DiStefano gave his personal cell phone number to club members, routinely texting and calling them outside of school hours, authorities said. The priest told students to save his contact in their phones as “Malta” in order to conceal his identity, according to Lawlor.

Last year, the priest let teens eat edible marijuana items in his office, and bought tetrahydrocannabinol (THC) cartridges that he let students smoke in his office while he was there, authorities said.

DiStefano gave students money to purchase such items for themselves, Lawlor said.

"DiStefano also took actions designed to maintain his control over the group," Lawlor said.

"At one point, according to the investigation, DiStefano attempted to convince multiple students to harass and otherwise intimidate a former Knights of Malta member who had been dismissed from the club, ordering them to make the victim’s daily life so difficult that he would quit school.

"These alleged efforts included convincing one student to post false negative information about the other student on social media."

In a separate instance, the priest learned the former club member was hosting a party, and so he instructed club members to plan a separate one the same night so no one would show up, Lawlor said.
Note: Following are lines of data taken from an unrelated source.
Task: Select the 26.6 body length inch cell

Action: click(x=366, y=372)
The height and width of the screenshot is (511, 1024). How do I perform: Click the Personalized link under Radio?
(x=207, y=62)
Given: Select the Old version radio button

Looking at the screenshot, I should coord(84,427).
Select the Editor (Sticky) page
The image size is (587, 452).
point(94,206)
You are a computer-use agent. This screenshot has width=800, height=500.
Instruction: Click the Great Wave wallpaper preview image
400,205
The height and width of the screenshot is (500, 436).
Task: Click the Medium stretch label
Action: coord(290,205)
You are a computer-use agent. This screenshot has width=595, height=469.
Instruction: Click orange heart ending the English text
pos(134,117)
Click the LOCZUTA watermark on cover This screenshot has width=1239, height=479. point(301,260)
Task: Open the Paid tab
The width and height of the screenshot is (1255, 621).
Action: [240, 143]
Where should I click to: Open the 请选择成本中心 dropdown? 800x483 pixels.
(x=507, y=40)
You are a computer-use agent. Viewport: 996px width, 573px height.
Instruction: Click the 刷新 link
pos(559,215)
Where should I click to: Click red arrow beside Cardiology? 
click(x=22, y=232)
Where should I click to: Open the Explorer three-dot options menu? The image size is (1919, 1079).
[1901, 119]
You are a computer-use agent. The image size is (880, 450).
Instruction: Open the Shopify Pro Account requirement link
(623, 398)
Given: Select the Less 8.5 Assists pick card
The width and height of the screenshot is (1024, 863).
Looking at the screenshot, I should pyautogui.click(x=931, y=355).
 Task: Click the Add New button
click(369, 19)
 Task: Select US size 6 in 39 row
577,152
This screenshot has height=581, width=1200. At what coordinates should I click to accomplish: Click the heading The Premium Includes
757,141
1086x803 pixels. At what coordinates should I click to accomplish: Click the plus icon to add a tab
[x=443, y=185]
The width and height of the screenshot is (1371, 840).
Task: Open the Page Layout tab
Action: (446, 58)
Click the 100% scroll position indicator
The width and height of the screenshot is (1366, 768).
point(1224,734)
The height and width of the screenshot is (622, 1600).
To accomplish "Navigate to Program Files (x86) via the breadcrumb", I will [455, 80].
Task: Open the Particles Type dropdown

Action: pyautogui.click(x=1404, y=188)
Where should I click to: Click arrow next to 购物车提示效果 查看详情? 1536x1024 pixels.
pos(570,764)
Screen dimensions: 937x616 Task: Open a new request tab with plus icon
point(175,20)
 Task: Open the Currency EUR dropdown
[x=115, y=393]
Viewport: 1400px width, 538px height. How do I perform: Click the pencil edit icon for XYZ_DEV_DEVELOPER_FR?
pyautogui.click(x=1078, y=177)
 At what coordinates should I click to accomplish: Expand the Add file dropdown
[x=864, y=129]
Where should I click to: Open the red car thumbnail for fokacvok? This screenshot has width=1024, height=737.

DiStefano told the students to make a list of alcohol they wanted, so he could buy it for them, authorities said.

"When students or others expressed concerns about his conduct to DiStefano, he also allegedly took steps to cover up his activities, such as telling one victim to delete all of the text messages between them from his phone," Lawlor said.

DiStefano was arrested without incident on Thursday and charged pending a first appearance and detention hearing scheduled to take place in Superior Court.

He faces five counts of second-degree use of a juvenile to commit a crime and six counts of third-degree endangering the welfare of a child, Ruotolo said.

The Archdiocese of Newark and Oratory Preparatory School each cooperated with the Prosecutor’s Office in its investigation.

Anyone with information regarding DiStefano’s activities is urged to contact Prosecutor’s Office Lieutenant Timothy Durkin at 973-698-9529.

When Attorney General Grewal formed the Clergy Abuse Task Force in September 2018, he established a Clergy Abuse Hotline – 855-363-6548 – which is staffed by trained professionals and operated on a 24/7 basis. More than 600 calls have been received through the hotline to date.